REQUIRED WORK:
Of the entries below, repeat exactly only those lines from the one containing "Screen dimensions: 800x450" through the last line, with pictures omitted.

PROVIDED RECORDS:

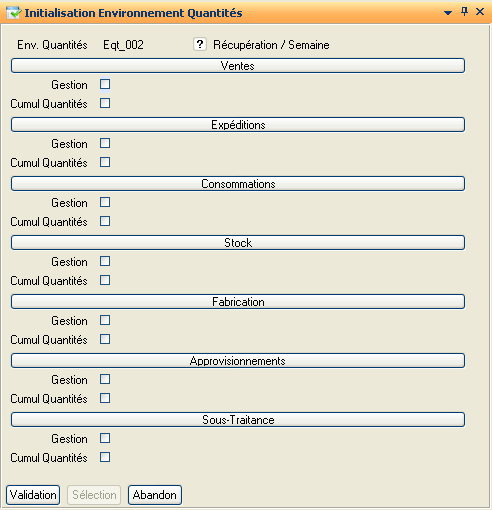
Task: Click the panel icon beside the title
Action: click(x=14, y=13)
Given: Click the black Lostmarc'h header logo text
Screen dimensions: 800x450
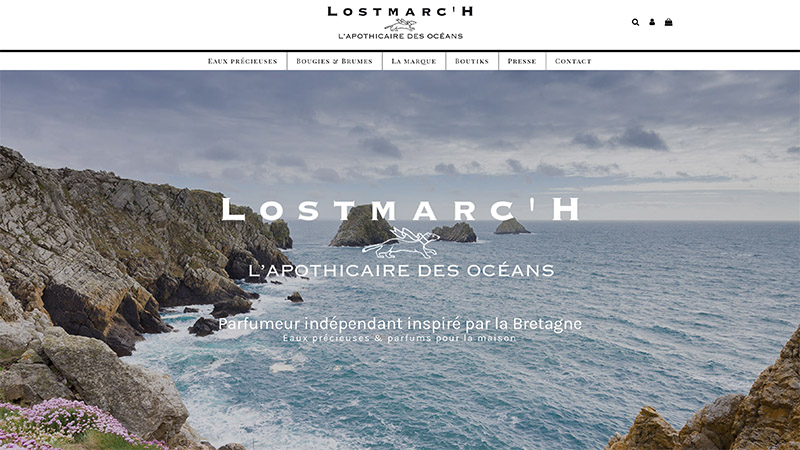Looking at the screenshot, I should [x=401, y=11].

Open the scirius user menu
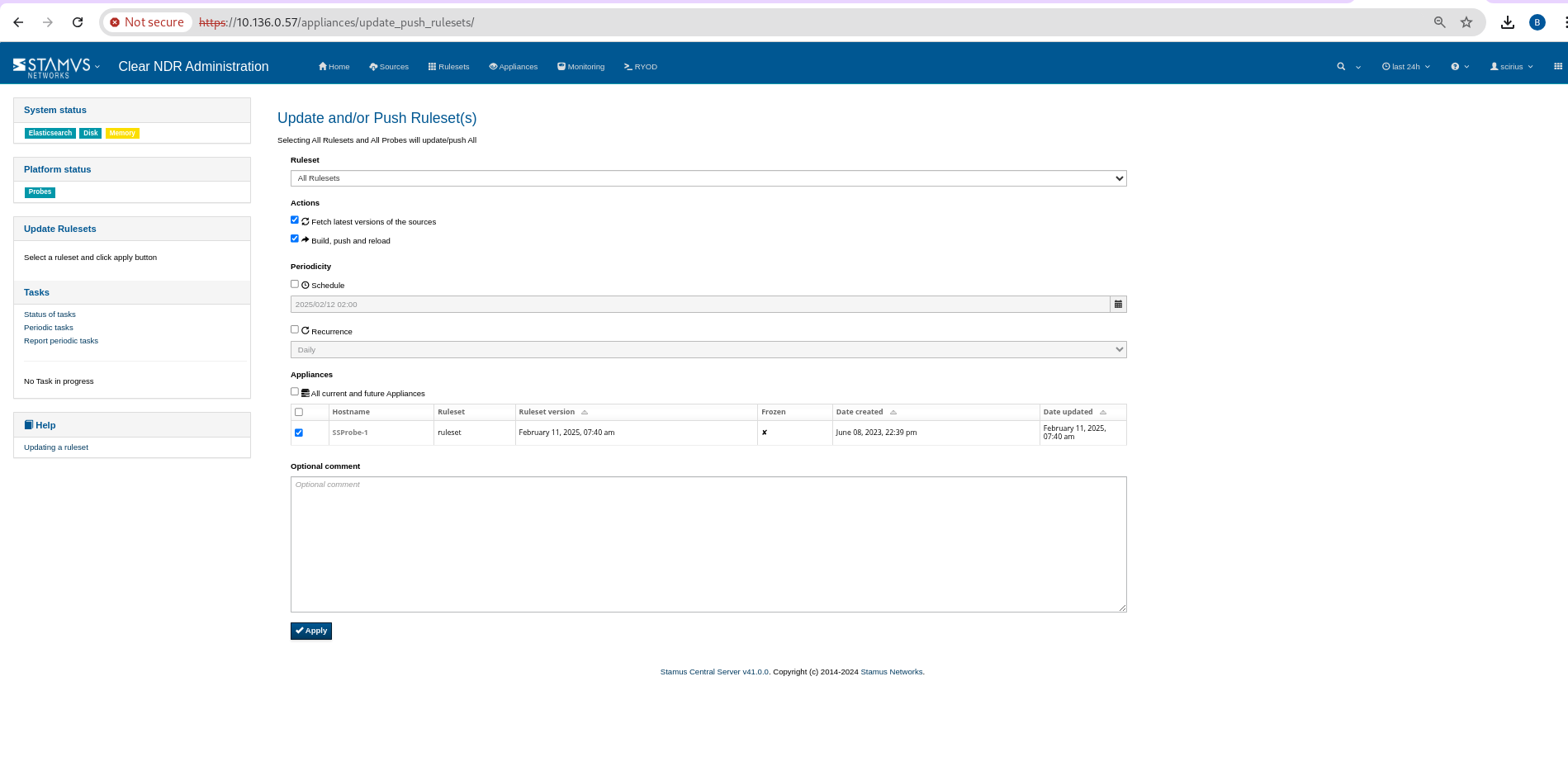tap(1511, 67)
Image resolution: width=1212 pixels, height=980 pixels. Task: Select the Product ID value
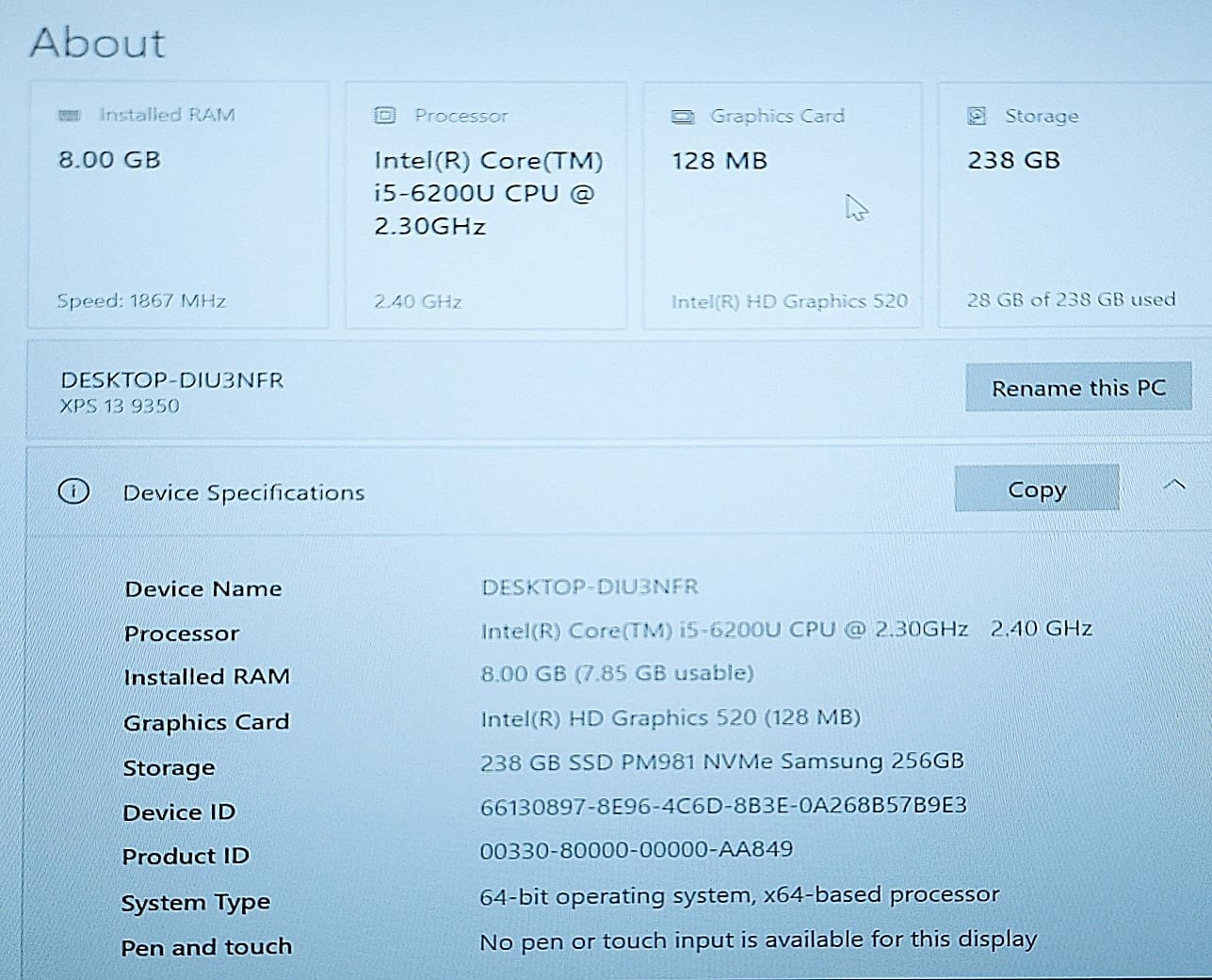[x=638, y=848]
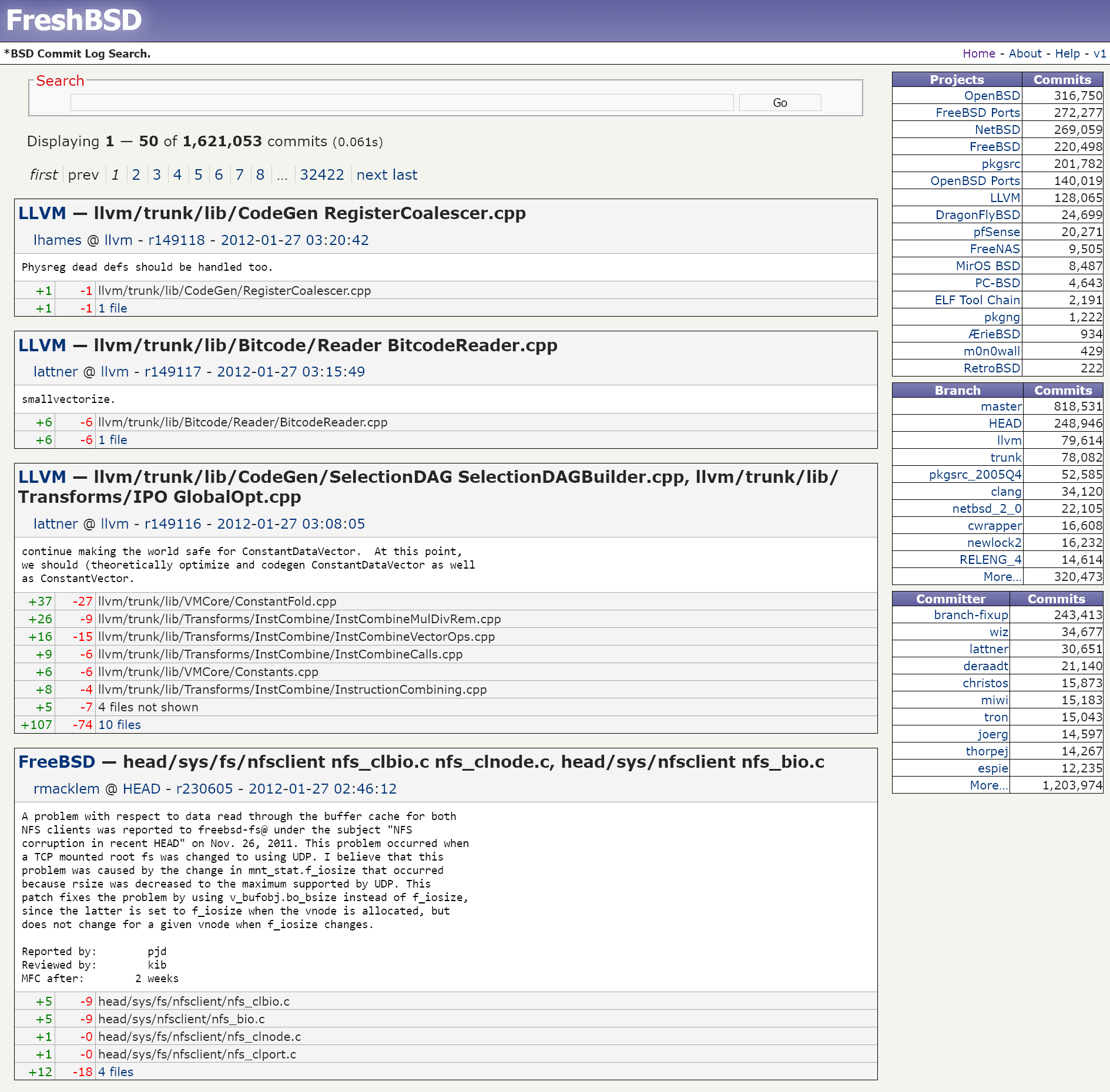This screenshot has height=1092, width=1110.
Task: Open the About page link
Action: pos(1025,53)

COMPLETED TASK:
Screen dimensions: 800x450
Looking at the screenshot, I should [x=401, y=11].

Open the scirius user menu
tap(1511, 67)
Image resolution: width=1212 pixels, height=980 pixels. Task: Select the Product ID value
[x=638, y=848]
This screenshot has height=1092, width=1110.
Task: Open the About page link
Action: pos(1025,53)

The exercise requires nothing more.